The image below is an example of what happens when you don’t have clean data around key entities. My friend Katie Rae is disambiguated appropriately and associated with an article about MIT — but the reference to me — not so much….
The news item from Linkedin refers to a story about “Andy Palmer” but the machine has mistakenly associated me (Andy Palmer the software guy ) with a story about Andy Palmer the automotive guy. Linkedin doesn’t make this mistake often — but it does happen. Consistently and systematically disambiguating people can be a tough problem but it isn’t a new one. We do this work at Tamr every day for G2000 companies that are trying to disambiguate/master their customers, suppliers, employees — you name it and we’ll clean it up. A big part of large companies using their data as an asset requires the relatively unsexy but historically challenging problem of cleaning up core data and making sure that when you refer to a key entity (people, companies, product, etc) that you actually have the right person/company/product. Much to the chagrin of our growth team at Tamr — I refer to our work as enterprise data plumbing — unsexy but valuable when you’ve got dirty water/data ;)

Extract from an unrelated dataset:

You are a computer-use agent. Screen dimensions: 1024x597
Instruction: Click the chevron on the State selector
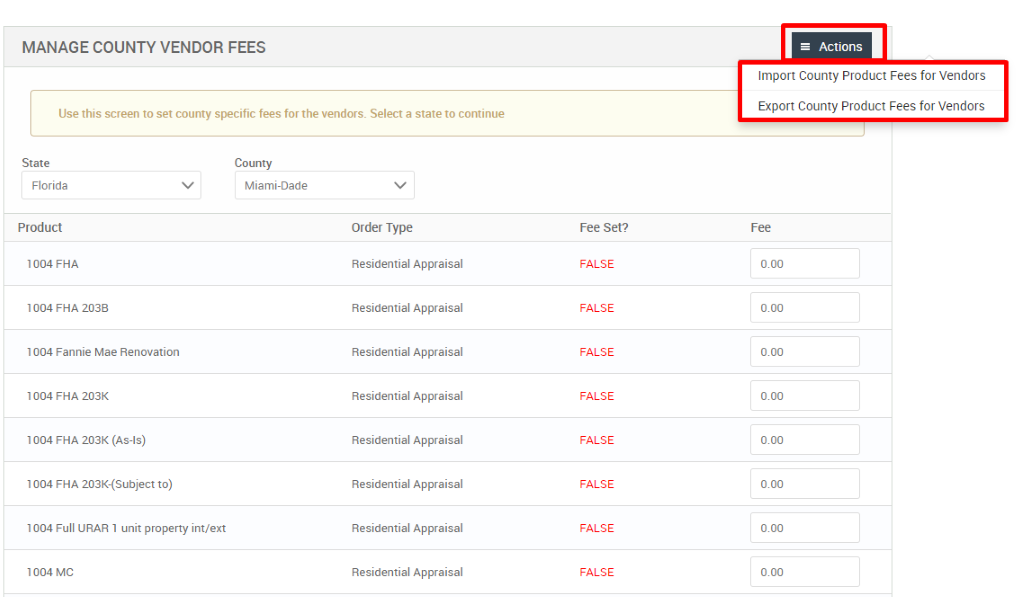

I’ve been working on similar problems since the 1980s. My first real job was building a database of product information for my family’s truck distribution business. I still remember entering data from hundreds of physical product data sheets — firetrucks, street sweepers, snow plows — I spent a full summer getting to know everything about Pierce fire engines.
Many of the methods that we use at Tamr are similar to the methods that Linkedin, Google and other Internet Bigcos use every day — when Ihab, Mike, George, Daniel and Alex started working on Tamr — we often talked about what we were doing as bringing a well understood design pattern in internet companies to the Global 2000 so that they could clean up their data much easier and faster.